2. String `"Encrypted Flag: "` with the length of `16` bytes is concated front to the flag `m`.
3. Data generated from 2. is cut into `16` byte chunks, padded with null byte.
4. Random `16` bytes is generated and encrypted using AES, and the encryption result is xored wth each chunk.
5. Step 2 to 4 is done 100 times, and the encryption result is given.
The length of the encryption result given by the server was `4900`, which means the resulting padded data has the length of `48` bytes because `4900 = (48 + 1) * 100`, where `1` byte came from newline. Each random `16` bytes is created by `random_bytes()` method, so the function must be called `100 * (48 / 16) == 300` times.
#### Choosing appropriate seed value and get the flag
To recover the flag, I deliberately chose the value of initial seed to satisfy the following conditions.
1. `random_bytes()` method must generate two identical random `16` byte blocks during 300 calls of it.
2. Two random `16` byte chunks from 1. must encrypt different plaintext chunks, while one must include the first chunk which the value is known.

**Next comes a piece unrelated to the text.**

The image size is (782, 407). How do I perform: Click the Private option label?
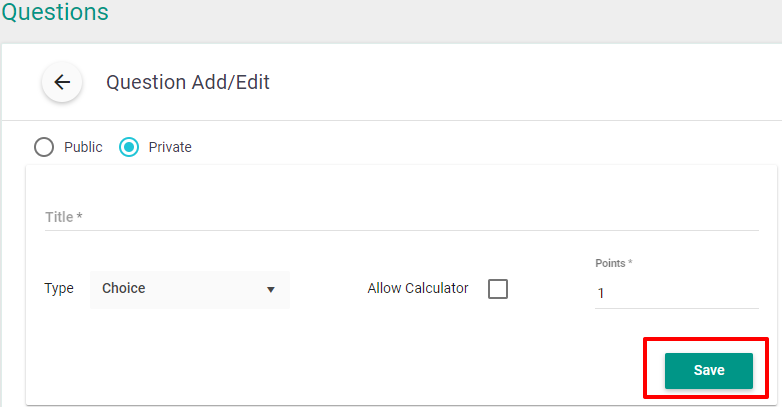click(170, 147)
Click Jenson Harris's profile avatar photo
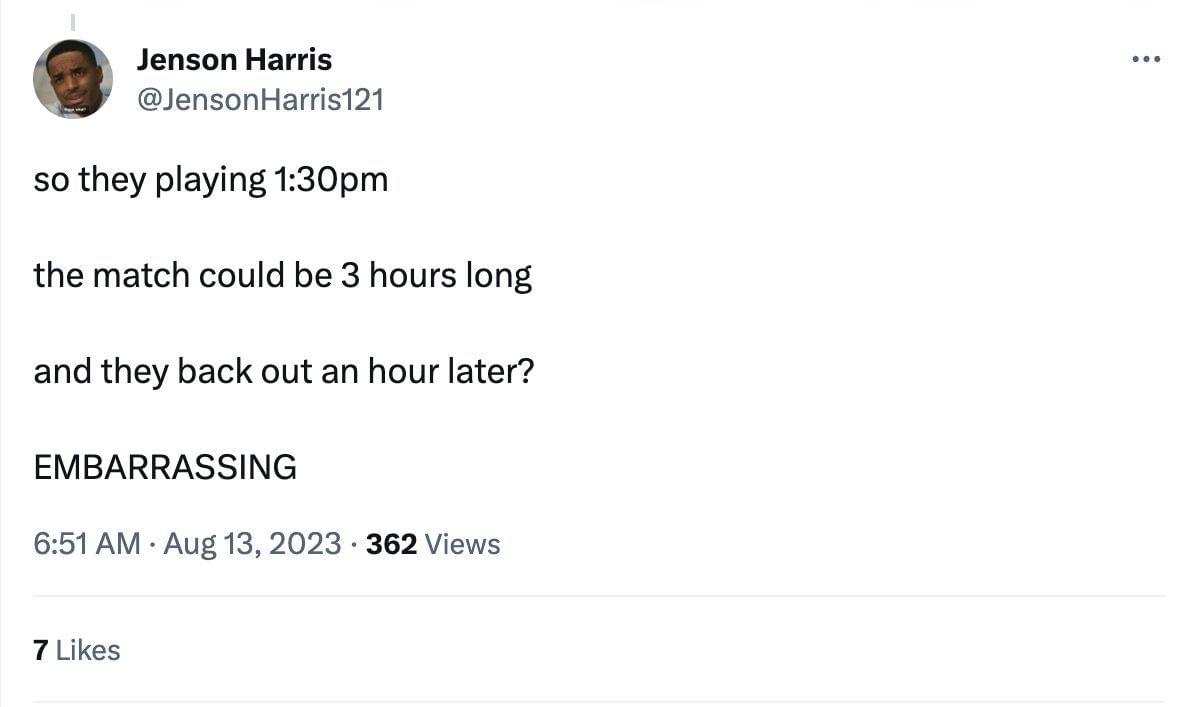This screenshot has width=1191, height=707. click(x=72, y=79)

The upper conditions can be tested locally. I found the seed by implementing my function `findseed`. Let the two corresponding ciphertext chunks be `c1`, `c2` and plaintext chunks be `m1`,`m2`. Let `R` be the random `16` byte chunk which the value is same, by the first condition of the seed. I already know the value of `m1`(`"Encrypted Flag: "`) by the second condition of seed. I can recover `m2` by the following formula.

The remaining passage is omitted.